YANARIM ,YANARIM DA!
Sezen Aksu'nun "Yanarım,yanarım tutuşur yanarım"
parçasından değil ,bambaşka bir şeyden bahsedeceğim.
Bugün ağbim Orhan Yücel'in Ordu Hayat gazetesinde
yazmış olduğu bir yazısından alıntı yapmak istiyorum.
Yazının başlığı;"yanarım,yanarım da" idi.
Hikaye şöyle.
Hemen hemen her hafta,hem Cuma namazını kılmak hem
de alış veriş yapmak üzere köyünden kalkıp ,at
sırtında kasabaya giden bir ağa,yol üzerindeki
"meczup"görüntülü bir vatandaşın yalvarmalarına
dayanamayıp atının arkasına almış.Tenha bir yere
geldiklerinde ,bu pejmürde kılıklı adam,çıkarmış
hançerini dayamış ağanın boğazına.
Uzatmayalım nesi var nesi yok almış.
Sonra ağayı aşağı indirip ata da el koymuş.

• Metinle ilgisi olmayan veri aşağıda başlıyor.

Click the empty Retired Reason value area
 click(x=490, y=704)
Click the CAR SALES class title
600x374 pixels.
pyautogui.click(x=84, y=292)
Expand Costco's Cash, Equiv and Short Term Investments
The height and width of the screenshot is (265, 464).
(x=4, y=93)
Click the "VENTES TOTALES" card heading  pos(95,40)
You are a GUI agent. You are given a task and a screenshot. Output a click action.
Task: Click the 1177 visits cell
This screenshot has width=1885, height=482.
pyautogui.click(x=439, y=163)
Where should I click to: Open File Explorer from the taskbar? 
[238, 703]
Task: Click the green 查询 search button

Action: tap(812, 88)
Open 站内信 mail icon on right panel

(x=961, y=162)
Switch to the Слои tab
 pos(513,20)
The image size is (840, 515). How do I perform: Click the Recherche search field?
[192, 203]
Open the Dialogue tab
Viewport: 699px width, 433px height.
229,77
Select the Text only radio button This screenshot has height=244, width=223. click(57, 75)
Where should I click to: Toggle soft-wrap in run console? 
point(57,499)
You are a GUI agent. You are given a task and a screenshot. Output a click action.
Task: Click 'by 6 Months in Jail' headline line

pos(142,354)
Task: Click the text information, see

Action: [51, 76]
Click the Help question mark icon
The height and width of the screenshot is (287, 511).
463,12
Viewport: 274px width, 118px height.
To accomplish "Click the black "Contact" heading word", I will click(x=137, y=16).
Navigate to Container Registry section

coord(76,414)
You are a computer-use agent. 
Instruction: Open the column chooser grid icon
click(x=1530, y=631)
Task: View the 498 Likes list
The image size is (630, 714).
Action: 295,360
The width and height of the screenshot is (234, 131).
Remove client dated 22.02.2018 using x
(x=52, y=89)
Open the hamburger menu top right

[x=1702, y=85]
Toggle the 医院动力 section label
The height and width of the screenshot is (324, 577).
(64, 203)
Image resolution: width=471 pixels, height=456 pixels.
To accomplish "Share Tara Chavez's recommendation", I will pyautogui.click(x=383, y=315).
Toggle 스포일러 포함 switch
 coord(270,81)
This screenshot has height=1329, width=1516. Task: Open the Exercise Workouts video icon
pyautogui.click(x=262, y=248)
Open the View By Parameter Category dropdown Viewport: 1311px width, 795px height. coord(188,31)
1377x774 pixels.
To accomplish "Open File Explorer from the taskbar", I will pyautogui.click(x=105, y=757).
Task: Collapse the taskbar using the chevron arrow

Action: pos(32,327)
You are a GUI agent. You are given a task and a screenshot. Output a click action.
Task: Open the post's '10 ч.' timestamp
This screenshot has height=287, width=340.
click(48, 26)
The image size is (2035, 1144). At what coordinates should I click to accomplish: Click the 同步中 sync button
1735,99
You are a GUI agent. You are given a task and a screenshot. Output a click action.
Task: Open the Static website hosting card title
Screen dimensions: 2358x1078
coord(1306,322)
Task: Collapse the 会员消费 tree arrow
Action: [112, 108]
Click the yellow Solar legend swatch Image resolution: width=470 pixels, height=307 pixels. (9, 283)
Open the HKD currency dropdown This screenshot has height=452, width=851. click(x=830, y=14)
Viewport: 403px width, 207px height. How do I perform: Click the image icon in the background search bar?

Tam gidecekken,şöyle demiş ağa:"Sana acıyıp
atıma aldım.Paralarımı aldığına yanmam.Üzerimdeki
elbiseyi aldın,ona da yanmam.Atımı gasp ettin,ona da
yanmam.YANARIM YANARIM DA ;senin gibiler yüzünden,
yeryüzünden merhamet kalkar ,işte ona yanarım"
Önceki dönem Enerji Bakanı'mız olan Sayın Hilmi Güler konuşmalarının birinde kürsüye çıkınca şunu anlatmıştı:"Adam konuşma metnini hazırlamış ve cebine
koymuş.Konuşmak için kürsüye çıkmış ve konuşmaya başlamadan önce hazırladığı notu bir türlü bulamamış. Baktı ki çersi yok notu bulamıyor ve salondakilere dönüyor ve şöyle diyor: Az önce size ne söyleyeceğimi bir ben bir de Allah biliyordu. Şimdi sadece Allah biliyor."
Benim bu yazımla ne söylemek istediğimi hem ben, hem Allah,hem sizler de tahmin edebiliyorsunuz.
Siyaset çok kaygan olan bir zemin demektir. Daha doğrusu politikanın latince açılımı budur.
Ama dün TBMM de yaşanan olaylardan sonra bu zemini nasıl adlandıracağımı da bilemiyorum.
Sayın Başbakan senin elinden tutmuş , seni meclise taşımış, seni Bakan yapmış ve daha daha nerelere getirimiş ve sen O nu en önemli gününde arkadan vuruyorsun.Merhametten
maraz böyle doğar. Ondan sonra da kimsenin kimseye güveni kalmaz.
Ağa'nın dediği gibi,yanarım yanarım da,senin gibiler yüzünden , yeryüzünden MERHAMET kalkar ona yanarım.